Edwardian Eyelet Girl’s Dress

eyelet-done

Every now and then I feel the need to rope my family into my historical costuming hobby… but it’s easier said than done. Men’s outfits are relatively straightforward, but getting a 6-year-old to dress up in something she doesn’t want to wear can be tough– and even if you can manage it, watching her go through her day blithely unaware of the various grass stains and other horrors she’s inflicting on your carefully-chosen outfit is just painful. For that reason, I’ve refrained from ever trying to put my daughter in any genuine antiques, or even things that I’ve made with complicated techniques or particularly nice fabrics. I just know she’ll spoil them and I don’t want to spend my day worrying about it instead of enjoying the event.

But what to do when you’re just dying to attend something as a family, in full get-up? You improvise.

Data lines
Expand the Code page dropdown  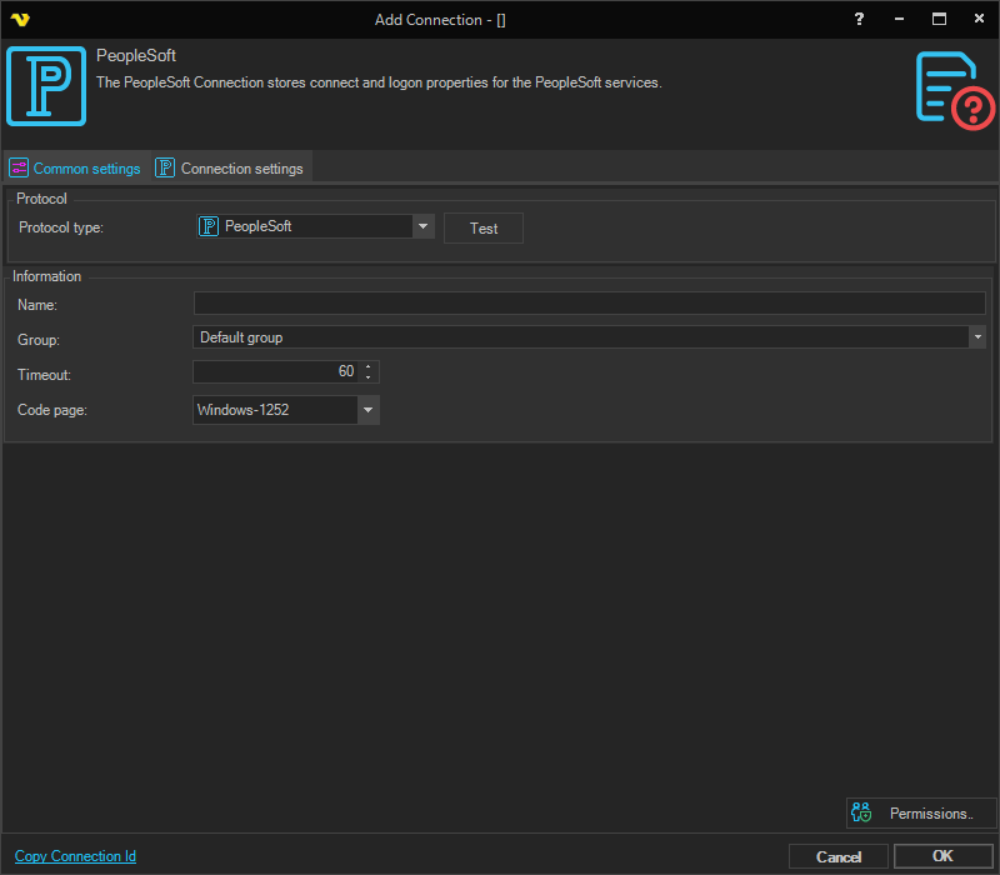pos(368,410)
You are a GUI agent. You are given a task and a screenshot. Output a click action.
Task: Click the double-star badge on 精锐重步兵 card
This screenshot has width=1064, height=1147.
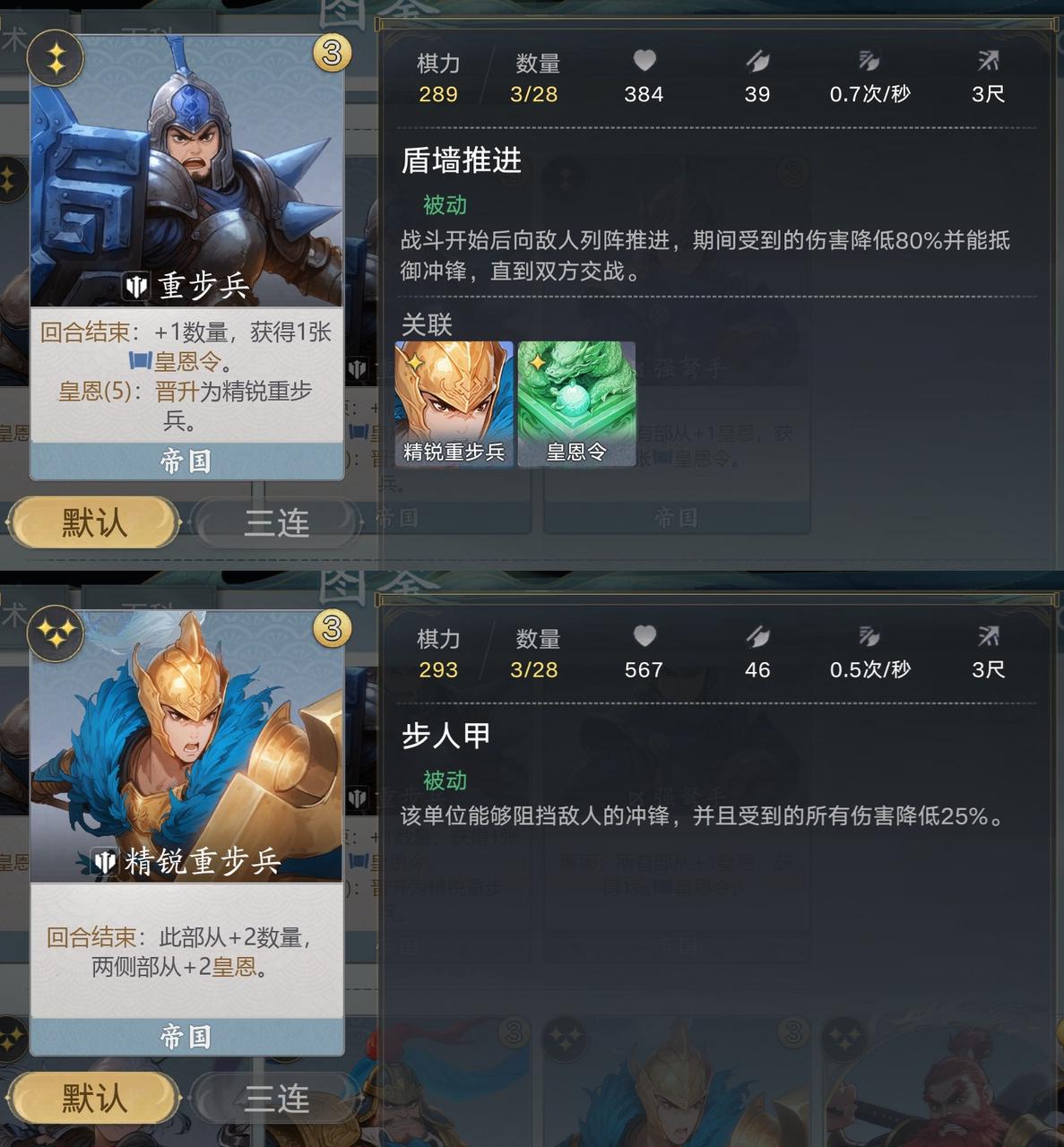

Challenge
Repeat the passage of the Edwardian dress text between "Edwardian Eyelet Girl’s Dress" and "get-up? You improvise.", inclusive, with no changes.

Solved problem
Edwardian Eyelet Girl’s Dress

eyelet-done

Every now and then I feel the need to rope my family into my historical costuming hobby… but it’s easier said than done. Men’s outfits are relatively straightforward, but getting a 6-year-old to dress up in something she doesn’t want to wear can be tough– and even if you can manage it, watching her go through her day blithely unaware of the various grass stains and other horrors she’s inflicting on your carefully-chosen outfit is just painful. For that reason, I’ve refrained from ever trying to put my daughter in any genuine antiques, or even things that I’ve made with complicated techniques or particularly nice fabrics. I just know she’ll spoil them and I don’t want to spend my day worrying about it instead of enjoying the event.

But what to do when you’re just dying to attend something as a family, in full get-up? You improvise.